From near the beginning of Christopher Nolan’s film, Memento, we can see its use of the Holmes conventions, not least in Teddy’s reference to Leonard (‘Where to Sherlock?’), but later in Leonard’s own description of his investigative techniques (‘Well, I go on facts, not recommendations, but thanks’), a description which mirrors Holmesian thought (‘I shall keep on piling fact upon fact on you, until your reason breaks down under them and acknowledges me to be right’ – ‘The Red-Headed League’, CSH, 77). William Hjortsberg’s debt to the American Hard-Boiled tradition in Falling Angel is even more prominent than Nolan’s to Doyle in Memento, especially in its recreation of a detective who ‘finds no way out. And so he is slugged, shot at, choked, doped, yet he survives because it is in his nature to survive’ (Ruhm, xiv). Indeed, Hjortsberg’s Harry Angel is exactly the cowboy-like loner who acts as detective in hard-boiled fiction, and along with this role comes the reduced power of the detective role – his ability to bring some order, but never to succeed completely. In Hjortsberg’s recreation of the city of the 1950’s, he also recreates the paranoia, the darkness, the fear and the disorder, and this is further presented through the use of a Gothic-influenced overly dramatic narrative style: ‘It was Friday the thirteenth and yesterday’s snowstorm lingered in the streets like a leftover curse’ (Hjortsberg, 1).

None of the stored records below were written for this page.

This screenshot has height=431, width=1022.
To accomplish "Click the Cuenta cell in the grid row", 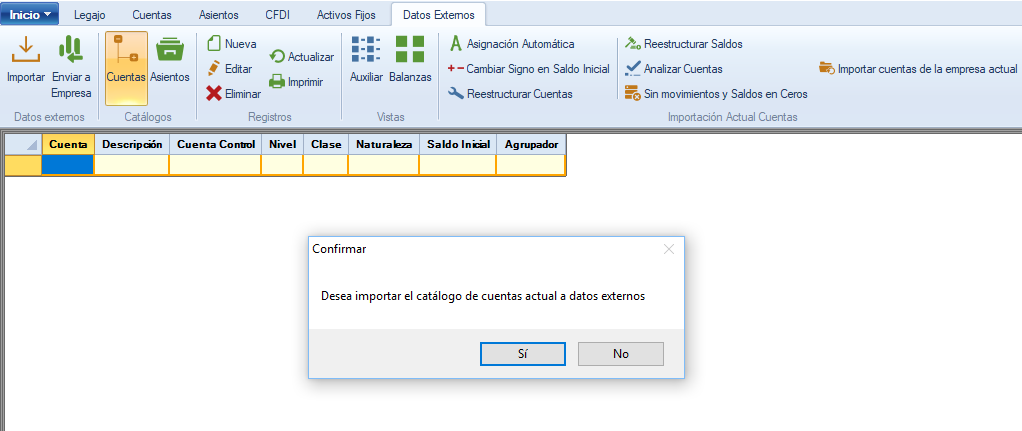I will point(68,165).
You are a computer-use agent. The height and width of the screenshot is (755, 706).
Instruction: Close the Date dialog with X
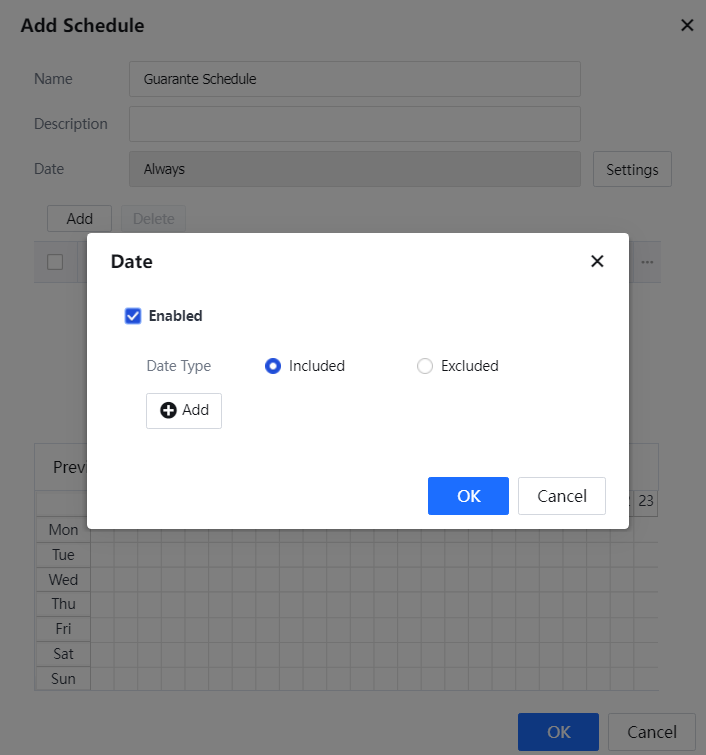coord(597,261)
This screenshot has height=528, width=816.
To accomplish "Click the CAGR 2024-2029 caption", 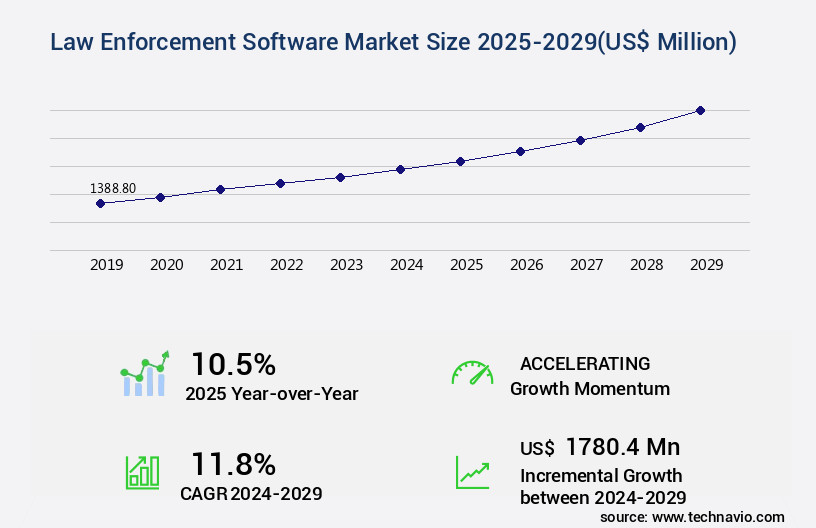I will tap(251, 493).
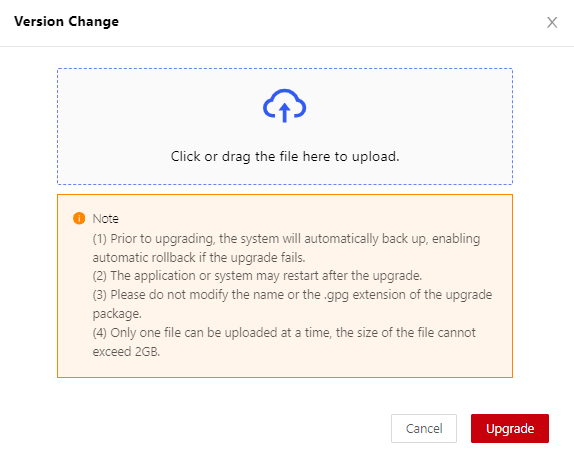Click the Upgrade button
574x452 pixels.
pyautogui.click(x=510, y=428)
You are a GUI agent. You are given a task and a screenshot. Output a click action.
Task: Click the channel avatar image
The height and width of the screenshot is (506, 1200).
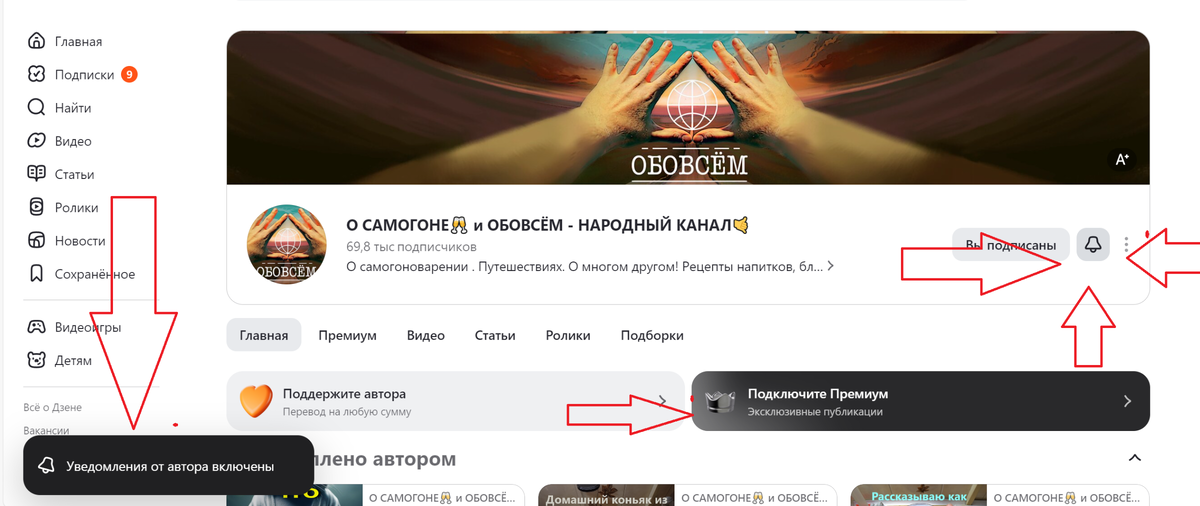tap(287, 245)
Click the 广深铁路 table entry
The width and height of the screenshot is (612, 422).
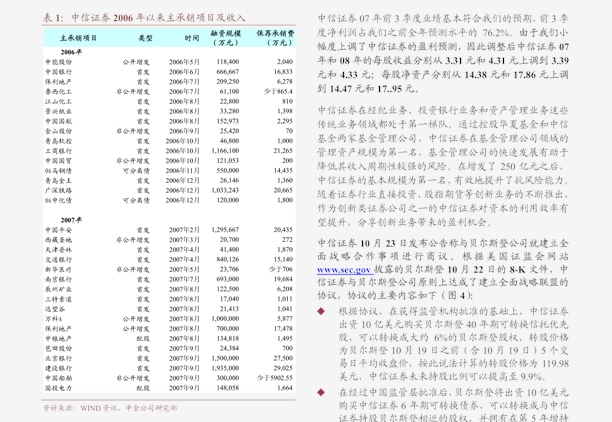57,189
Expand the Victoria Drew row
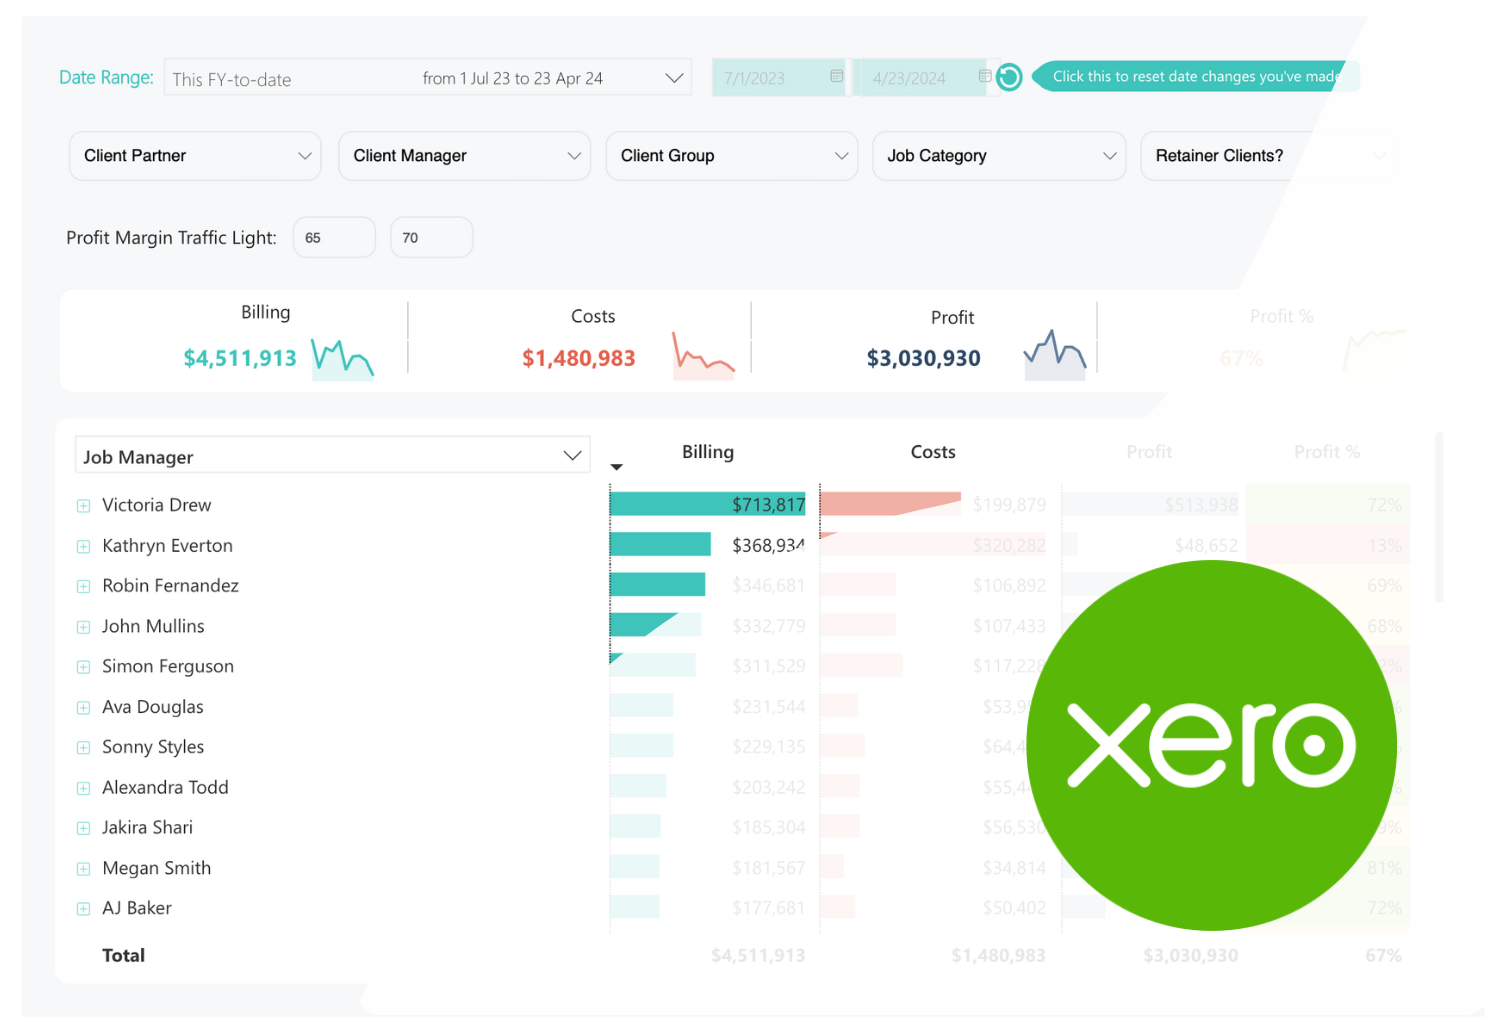This screenshot has width=1500, height=1034. pos(84,506)
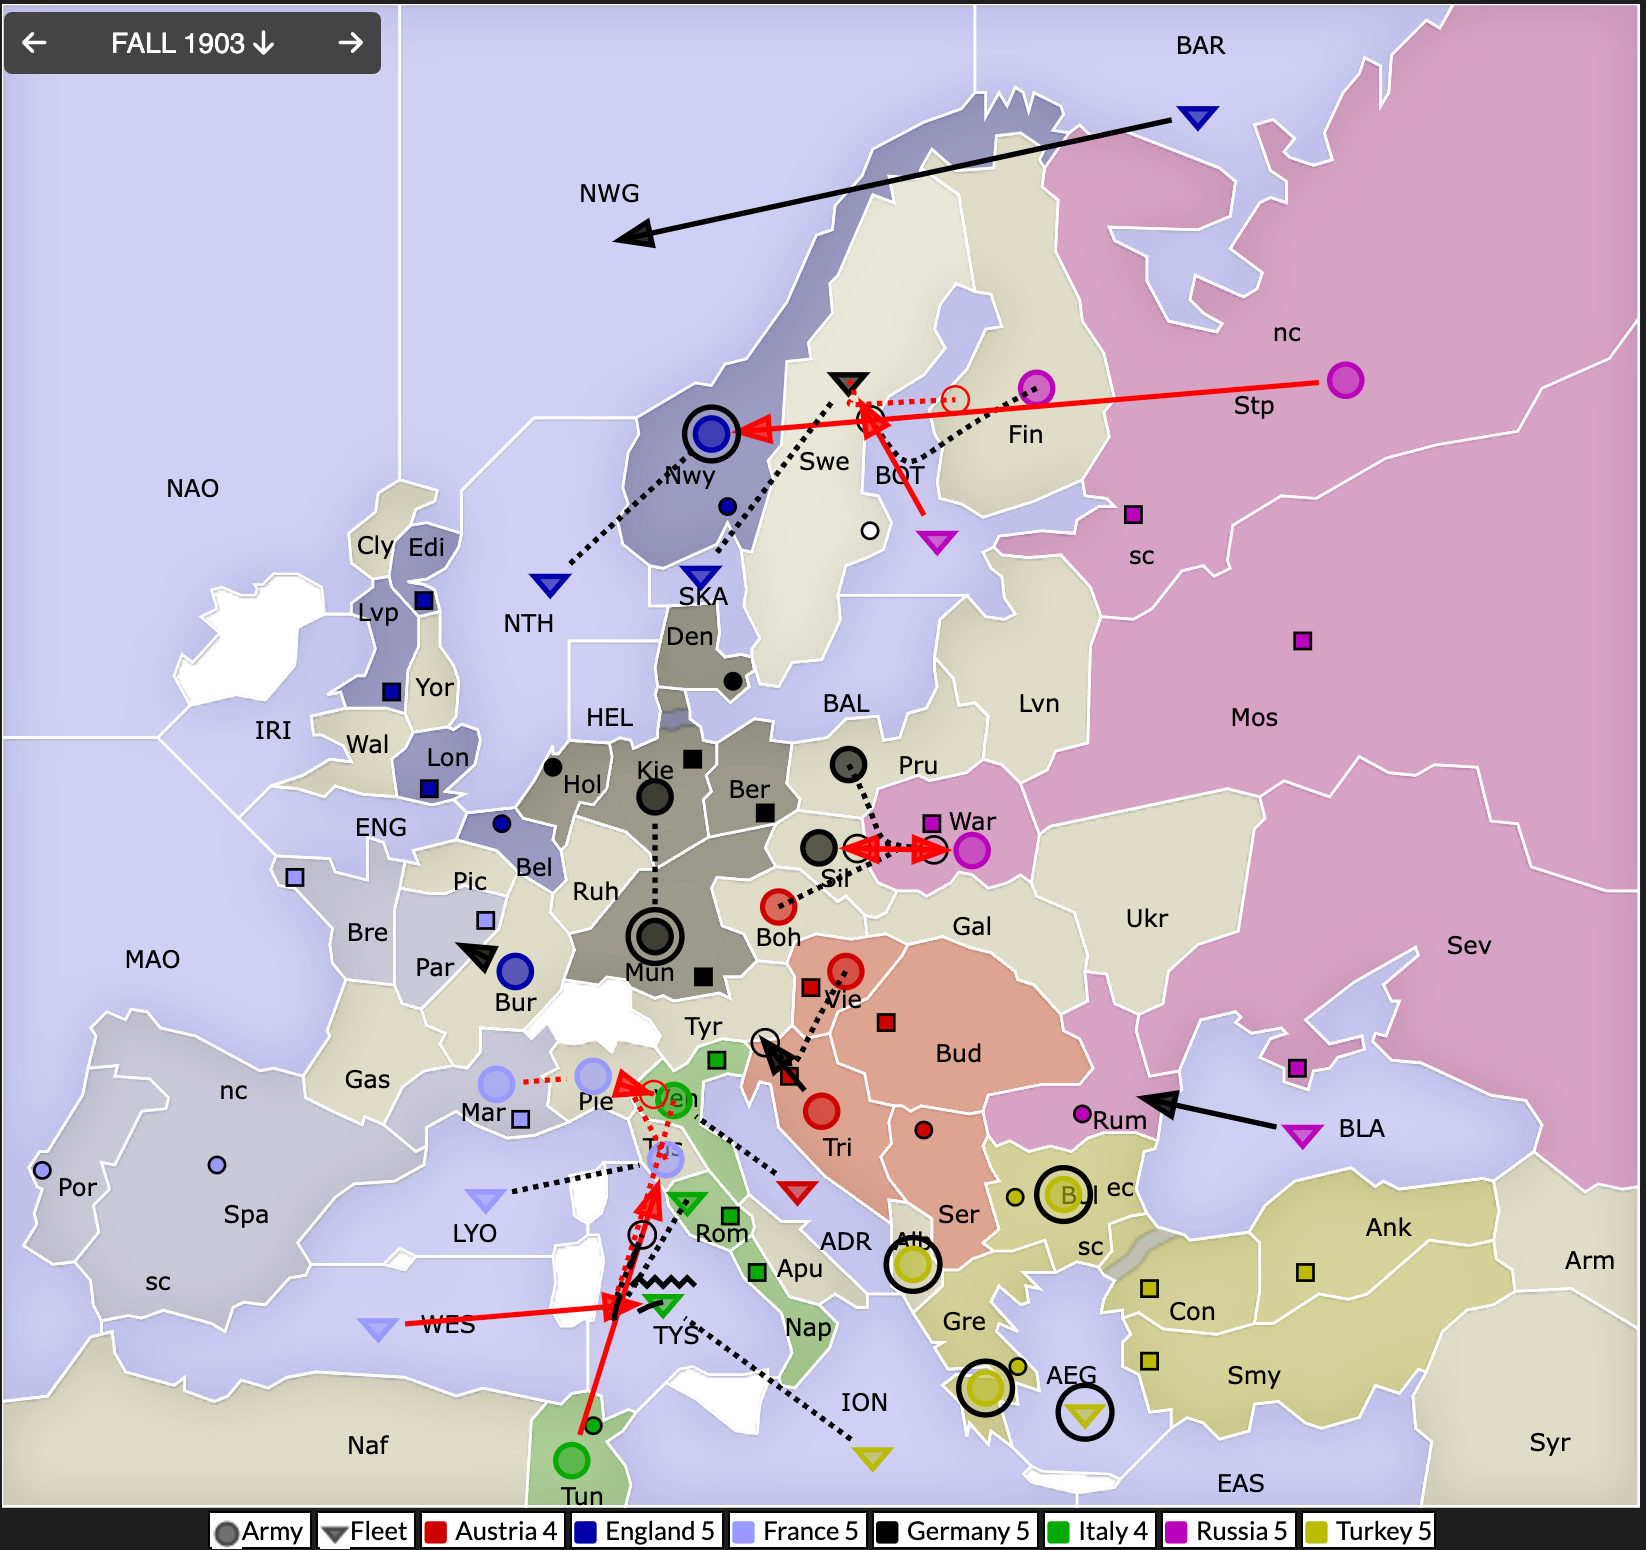Click the Fleet legend entry
1646x1550 pixels.
tap(365, 1531)
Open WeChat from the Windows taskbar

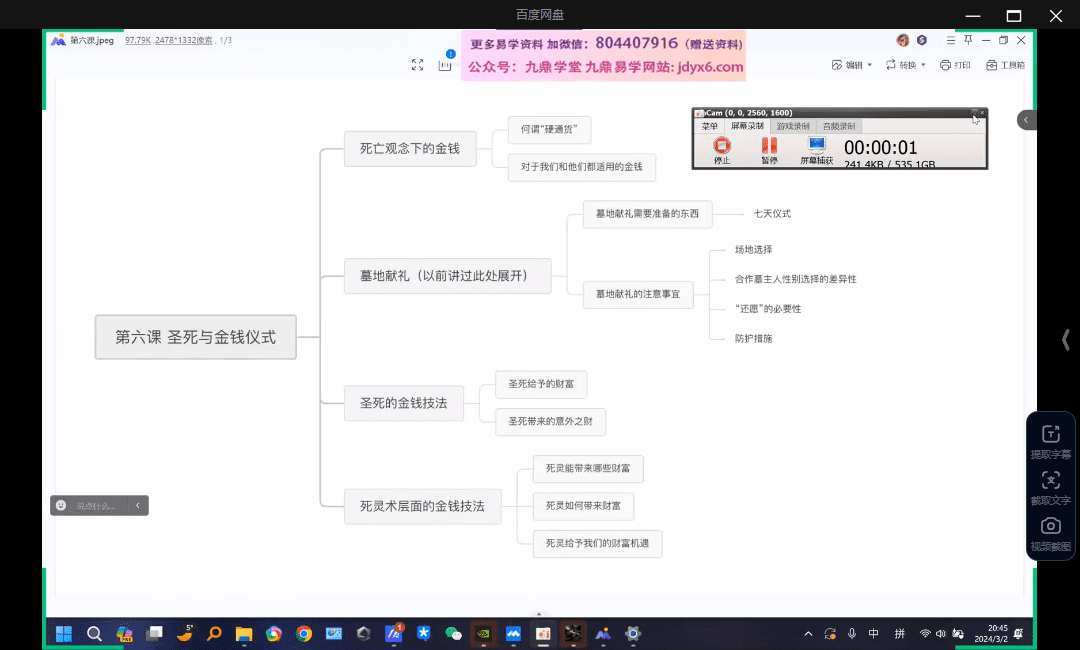coord(453,633)
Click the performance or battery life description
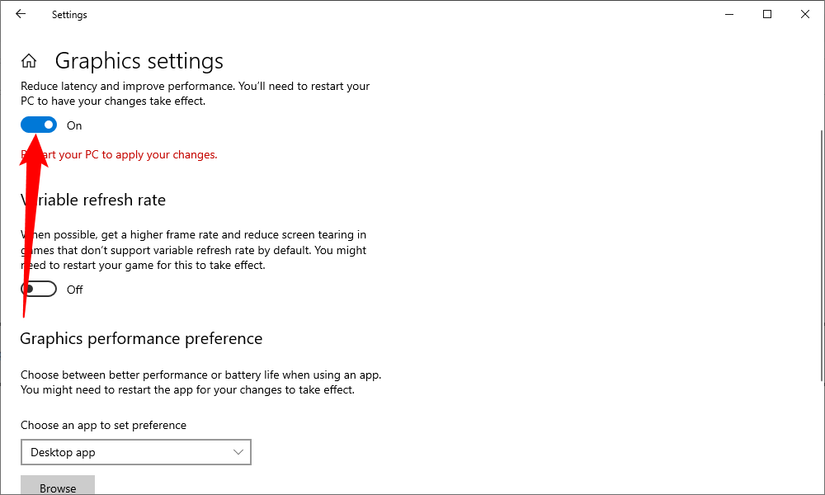The height and width of the screenshot is (495, 825). [200, 382]
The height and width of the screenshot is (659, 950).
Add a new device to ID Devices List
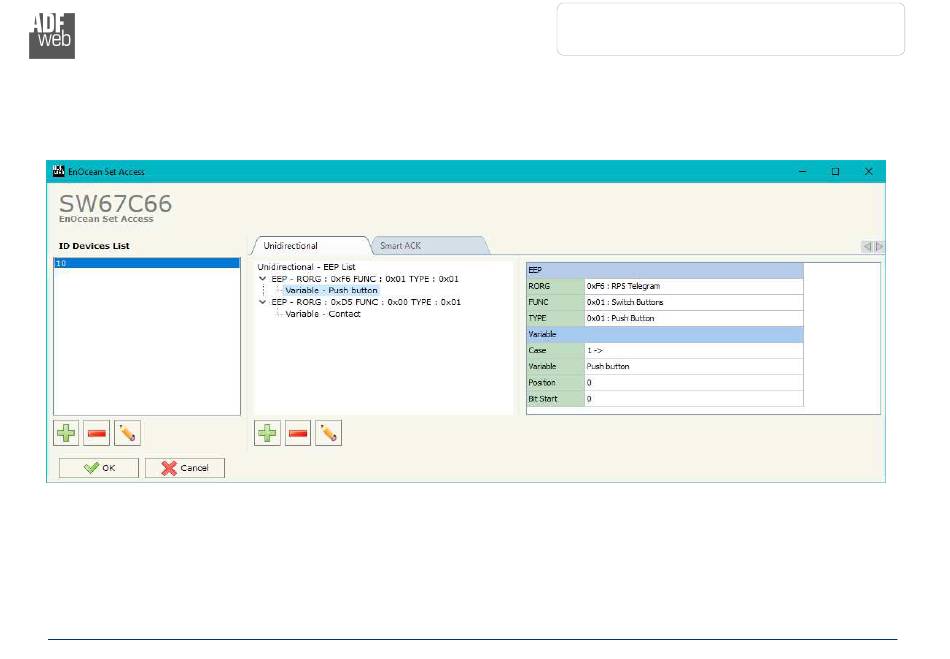tap(66, 433)
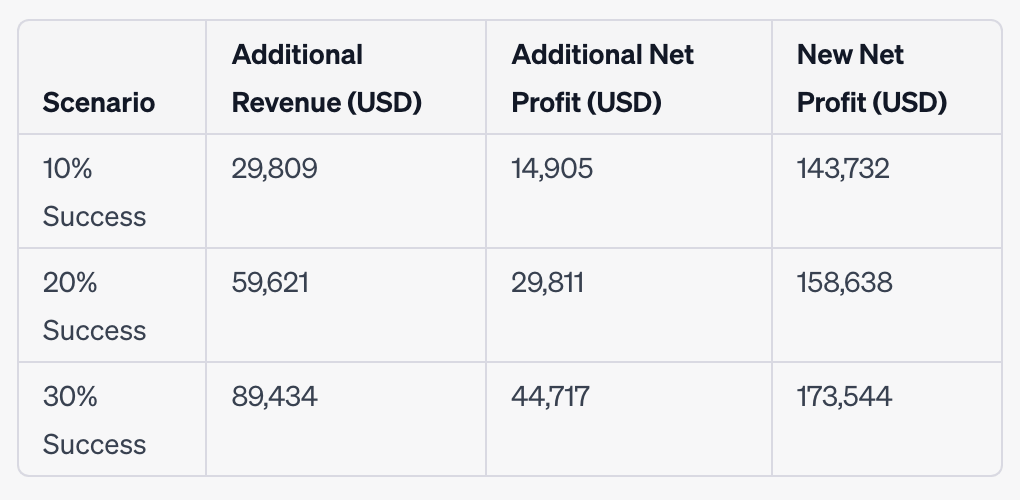
Task: Select the 143,732 new net profit value
Action: tap(843, 169)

The essential reasoning behind this brief overview of the detective role in the classic and hard-boiled crime fiction traditions is to provide a staging post for my analysis of the detective role in Memento and Falling Angel, both of which I see as postmodern crime stories. As can be seen, both the film and novel work from the conventions of a vast amount of detective fiction, both utilizing and subverting these conventions in their creation of detectives and undermining of the detective role. In a postmodern world, the bohemian tendencies of Holmes, and the chaotic paranoia of the hard-boiled detective, are taken to new extremes – the detective can no longer restore order or provide a solution. In essence, the lack of objective truth and meaning in postmodern fiction overwhelms the superman powers of the detective to provide ‘the truth’. The particular postmodern aspects to be studied focus on the emergence of ‘split selves’ in the detectives, the cancellation of the detective roles at the end of both texts, and the erasure of textual worlds, realities and truths which have been set up throughout the texts. These postmodern instabilities in essence follow the line of Dick Higgins’ Postcognitive questions in Postmodernist Fiction. The detective is forced to ask: ‘ “Which world is this? What is to be done in it? Which of my selves is to do it?”’ (McHale, 1). Finally, it will be important to note the effect that these ploys have on the detective-like role of the reader, who is no longer able to ‘solve’ the text, but is forced to erase their own assumptions and observations, and ‘reread’ the textual worlds constructed, and deconstructed, within the texts. “I am not one woman, but many. Just as you are more than one man.” “Is that voodoo?” “That’s common sense.” (Hjortsberg, 244)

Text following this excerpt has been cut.